▶ ACTIVITY: Retrieve all lines below that have the string "Hide".

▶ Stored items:
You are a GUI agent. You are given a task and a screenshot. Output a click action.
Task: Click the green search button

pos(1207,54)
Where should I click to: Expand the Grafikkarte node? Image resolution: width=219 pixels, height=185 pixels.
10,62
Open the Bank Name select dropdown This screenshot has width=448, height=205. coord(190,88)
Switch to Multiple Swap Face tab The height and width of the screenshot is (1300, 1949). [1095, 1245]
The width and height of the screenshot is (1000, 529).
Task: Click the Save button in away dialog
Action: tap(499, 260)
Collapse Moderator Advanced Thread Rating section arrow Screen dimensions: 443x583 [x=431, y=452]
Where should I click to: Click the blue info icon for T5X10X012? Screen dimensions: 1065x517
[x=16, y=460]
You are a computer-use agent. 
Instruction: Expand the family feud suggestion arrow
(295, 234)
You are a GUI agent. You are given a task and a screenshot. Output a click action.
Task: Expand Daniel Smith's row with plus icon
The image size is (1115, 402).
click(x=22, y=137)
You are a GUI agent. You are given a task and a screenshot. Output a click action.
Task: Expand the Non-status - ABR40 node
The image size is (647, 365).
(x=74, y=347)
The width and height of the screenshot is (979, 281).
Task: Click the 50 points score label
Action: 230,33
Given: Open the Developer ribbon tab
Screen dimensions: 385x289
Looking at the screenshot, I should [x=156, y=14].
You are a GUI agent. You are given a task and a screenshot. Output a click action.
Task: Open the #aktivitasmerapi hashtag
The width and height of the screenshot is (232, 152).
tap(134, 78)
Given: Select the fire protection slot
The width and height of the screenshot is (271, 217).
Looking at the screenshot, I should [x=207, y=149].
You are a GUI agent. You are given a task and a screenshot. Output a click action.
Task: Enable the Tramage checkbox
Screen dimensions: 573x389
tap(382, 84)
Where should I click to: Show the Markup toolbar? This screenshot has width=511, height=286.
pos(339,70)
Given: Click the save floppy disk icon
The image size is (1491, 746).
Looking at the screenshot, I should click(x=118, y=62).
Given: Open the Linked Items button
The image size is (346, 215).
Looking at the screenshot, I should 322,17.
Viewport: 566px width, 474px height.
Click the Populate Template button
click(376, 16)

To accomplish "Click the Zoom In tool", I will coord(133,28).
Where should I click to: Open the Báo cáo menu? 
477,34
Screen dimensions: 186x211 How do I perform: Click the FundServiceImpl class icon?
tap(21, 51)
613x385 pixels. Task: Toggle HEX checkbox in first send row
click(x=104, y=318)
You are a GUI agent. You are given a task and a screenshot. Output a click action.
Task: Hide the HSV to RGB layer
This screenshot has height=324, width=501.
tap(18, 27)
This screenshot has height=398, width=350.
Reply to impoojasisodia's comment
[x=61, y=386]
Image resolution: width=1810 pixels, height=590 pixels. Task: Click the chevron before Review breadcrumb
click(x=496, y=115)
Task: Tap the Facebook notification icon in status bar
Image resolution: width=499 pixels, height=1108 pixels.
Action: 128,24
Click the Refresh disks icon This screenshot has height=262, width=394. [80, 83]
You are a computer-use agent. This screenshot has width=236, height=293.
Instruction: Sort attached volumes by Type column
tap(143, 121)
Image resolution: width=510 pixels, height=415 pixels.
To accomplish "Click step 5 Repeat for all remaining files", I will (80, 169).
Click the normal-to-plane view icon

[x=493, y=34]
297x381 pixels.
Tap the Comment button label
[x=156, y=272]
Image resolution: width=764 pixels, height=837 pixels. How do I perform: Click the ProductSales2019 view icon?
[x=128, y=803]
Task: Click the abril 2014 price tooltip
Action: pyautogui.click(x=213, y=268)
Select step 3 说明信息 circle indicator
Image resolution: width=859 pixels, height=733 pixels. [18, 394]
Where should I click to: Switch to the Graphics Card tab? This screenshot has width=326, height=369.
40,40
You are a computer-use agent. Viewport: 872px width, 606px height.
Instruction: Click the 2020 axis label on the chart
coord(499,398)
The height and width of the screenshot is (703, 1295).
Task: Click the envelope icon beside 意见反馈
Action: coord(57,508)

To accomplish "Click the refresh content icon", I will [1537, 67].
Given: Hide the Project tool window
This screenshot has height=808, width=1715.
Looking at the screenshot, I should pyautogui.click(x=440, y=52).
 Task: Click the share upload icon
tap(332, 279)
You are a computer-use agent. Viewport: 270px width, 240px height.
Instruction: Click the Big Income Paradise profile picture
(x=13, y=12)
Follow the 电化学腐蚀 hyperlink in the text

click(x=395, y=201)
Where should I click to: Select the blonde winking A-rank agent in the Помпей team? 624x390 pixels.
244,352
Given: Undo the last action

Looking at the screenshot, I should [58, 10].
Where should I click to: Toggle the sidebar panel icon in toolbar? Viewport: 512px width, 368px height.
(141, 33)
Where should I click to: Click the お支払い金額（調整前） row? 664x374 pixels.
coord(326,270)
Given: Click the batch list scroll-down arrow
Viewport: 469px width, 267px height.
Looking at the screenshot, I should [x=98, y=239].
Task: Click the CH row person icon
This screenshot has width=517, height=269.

▶ TASK OUTPUT:
Task: Hide the HSV to RGB layer
Given: Hide the Project tool window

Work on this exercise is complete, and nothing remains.